━━━━━ Raw data
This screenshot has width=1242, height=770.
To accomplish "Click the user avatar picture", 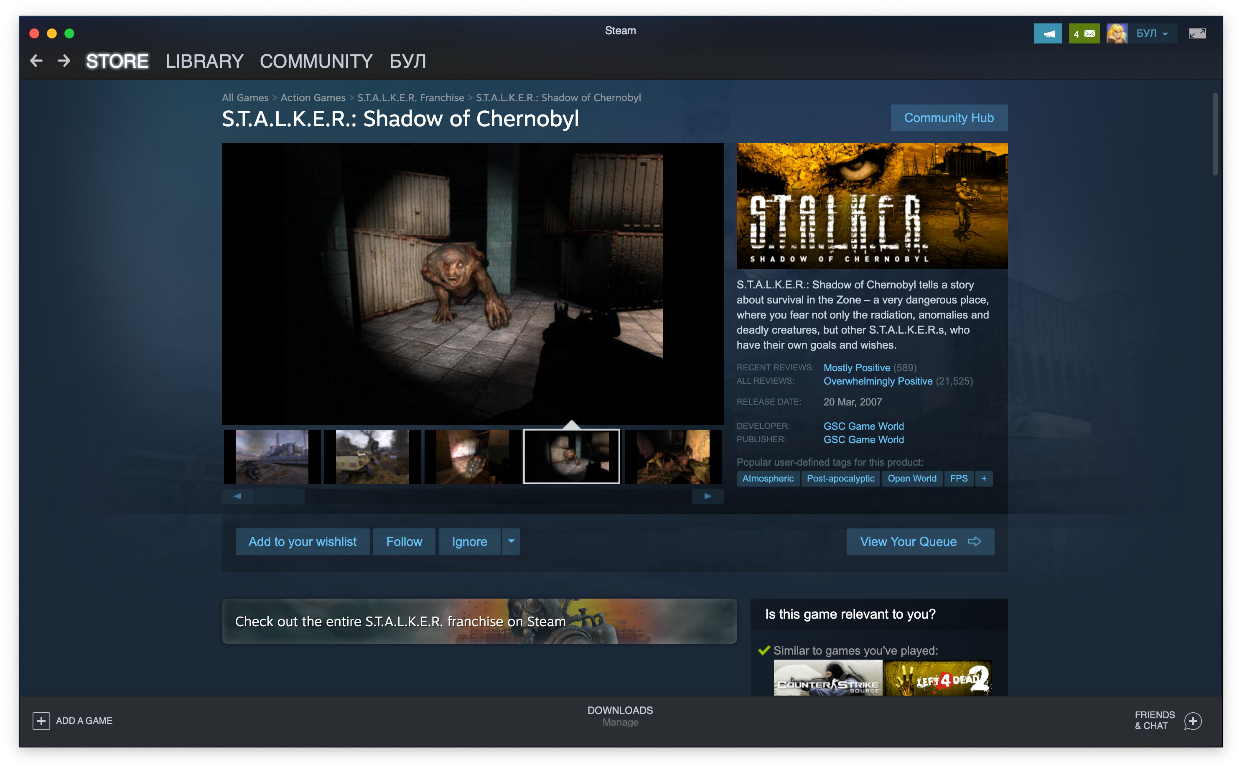I will 1116,34.
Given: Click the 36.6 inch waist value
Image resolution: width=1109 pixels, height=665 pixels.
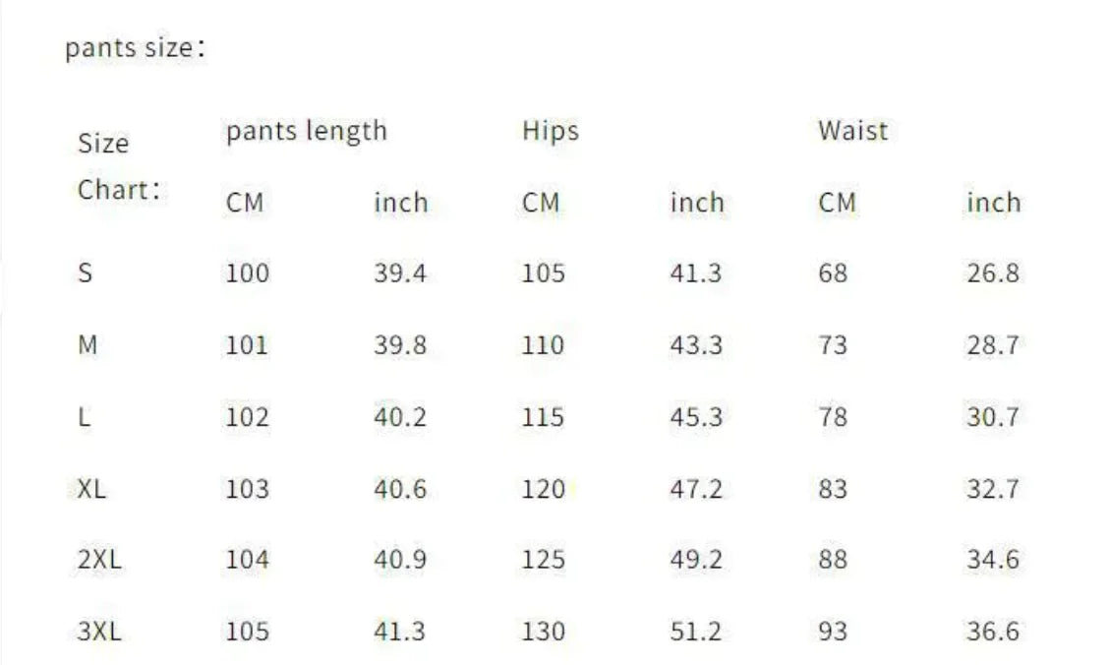Looking at the screenshot, I should (x=992, y=632).
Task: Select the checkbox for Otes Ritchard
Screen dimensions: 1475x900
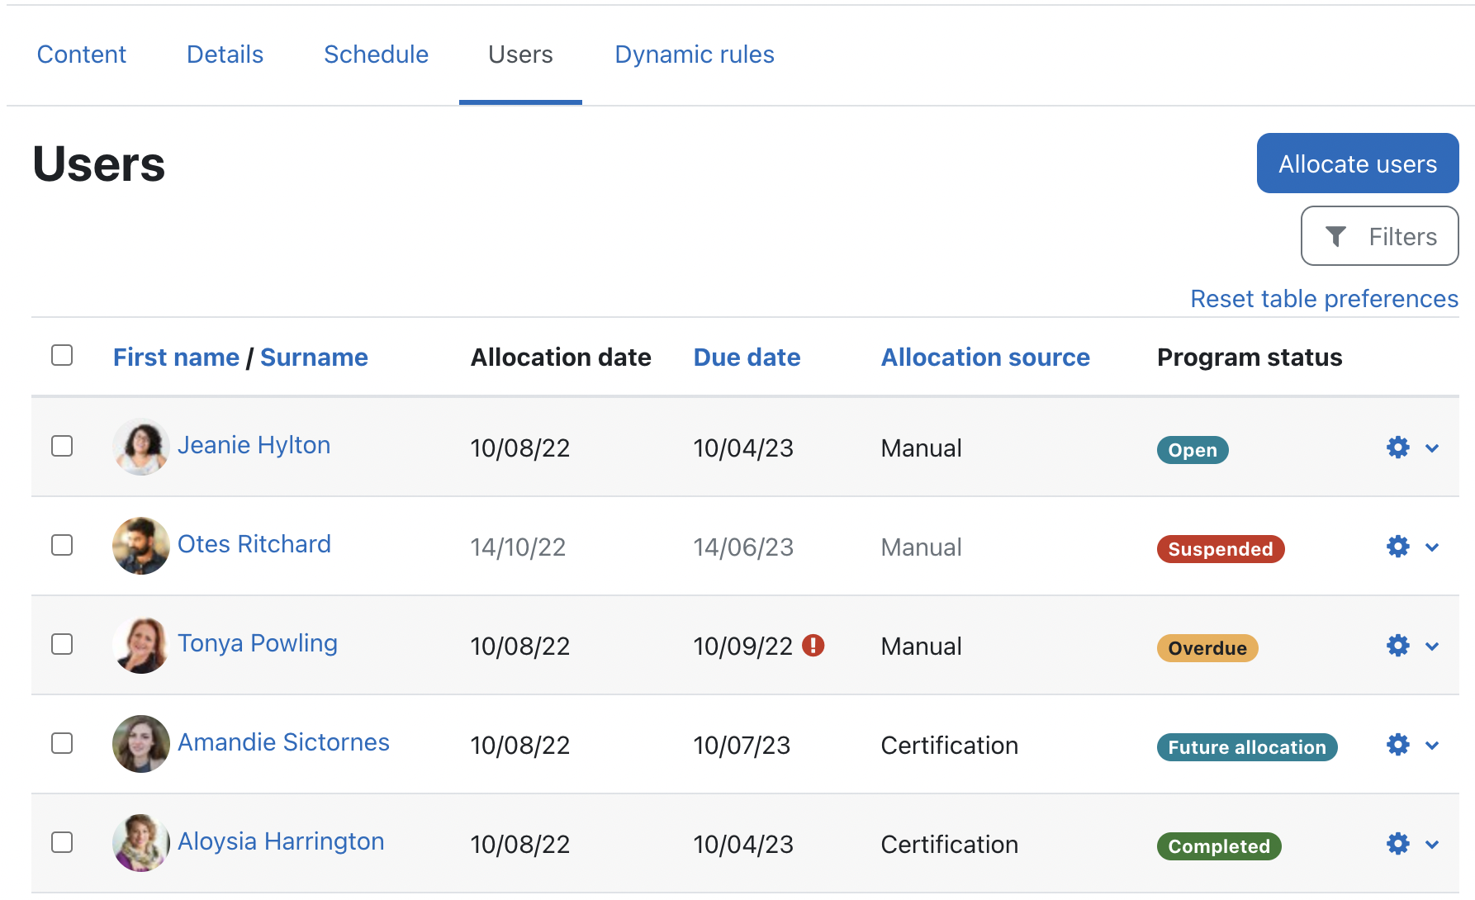Action: click(x=62, y=546)
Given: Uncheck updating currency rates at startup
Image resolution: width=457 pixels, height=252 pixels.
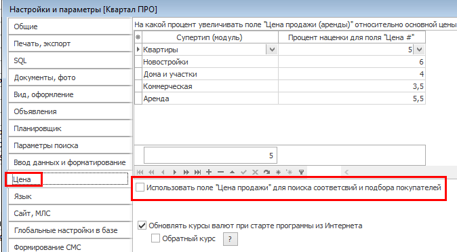Looking at the screenshot, I should tap(142, 226).
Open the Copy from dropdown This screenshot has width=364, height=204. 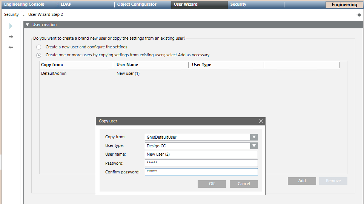[254, 137]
━━━━━━━━━━
- _Task prompt_
Locate each of the lines above that contains the word "resolution", matching case, and copy those lines.

- _Full output_
Image resolution: width=1109 pixels, height=665 pixels.
Image resolution: width=457 pixels, height=252 pixels.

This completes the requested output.